Recuerdo ahora a la jueza Mercedes Alaya, cuyas causas judiciales contra políticos socialistas han sido finalmente desestimadas. Ella creó el término “preimputado” para señalar a la prensa presuntos culpables que no tenían cómo defenderse. Además, en algunos casos, mantuvo hasta dos años a una persona imputada sin llamarla a declarar.

Por supuesto, que caiga el peso de la Ley sobre quien corresponda, una vez las pruebas hayan demostrado que se cometió un delito y un juez dicte sentencia. Pero, hasta entonces, jugar con verdades a medias para debilitar al Gobierno, como ocurrió hace 90 años, revela una altura de miras escasa, una necesidad de regeneración democrática y, sobre todo, una falta de respeto a los ciudadanos que, cada día, se levantan con ganas de sacar adelante a su familia, mientras asisten a este espectáculo lamentable de políticos, periodistas y jueces jugando con fuego.

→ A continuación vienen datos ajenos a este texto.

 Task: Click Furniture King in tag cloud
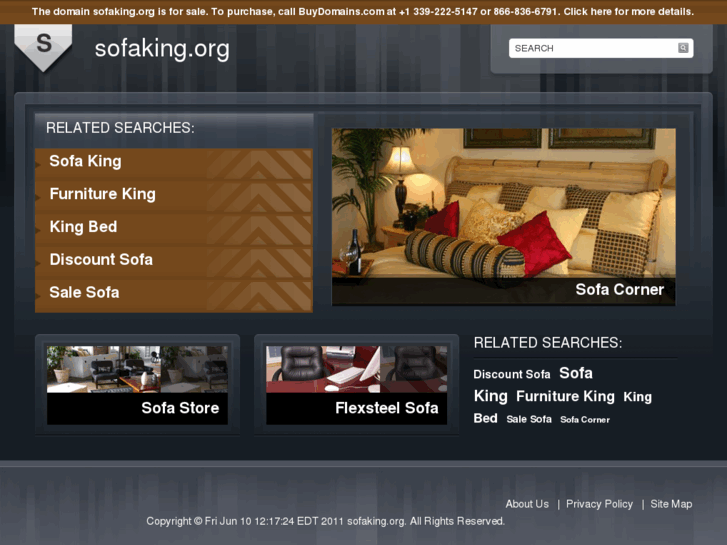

Espero que en el 41 Congreso que comienza en Sevilla este fin de semana, los socialistas tomen también nota de que los liderazgos y, sobre todo, las acciones políticas, han de tomarse con visiones a futuro, sin depositar armas y bagajes ante el primero que les apoye, a cambio de más de lo que se merecen. Pan para hoy y hambre para mañana. El anfitrión, Juan Espadas, como secretario general del PSOE andaluz, debería recoger todos los mensajes que le lleguen y leerlos con detenimiento.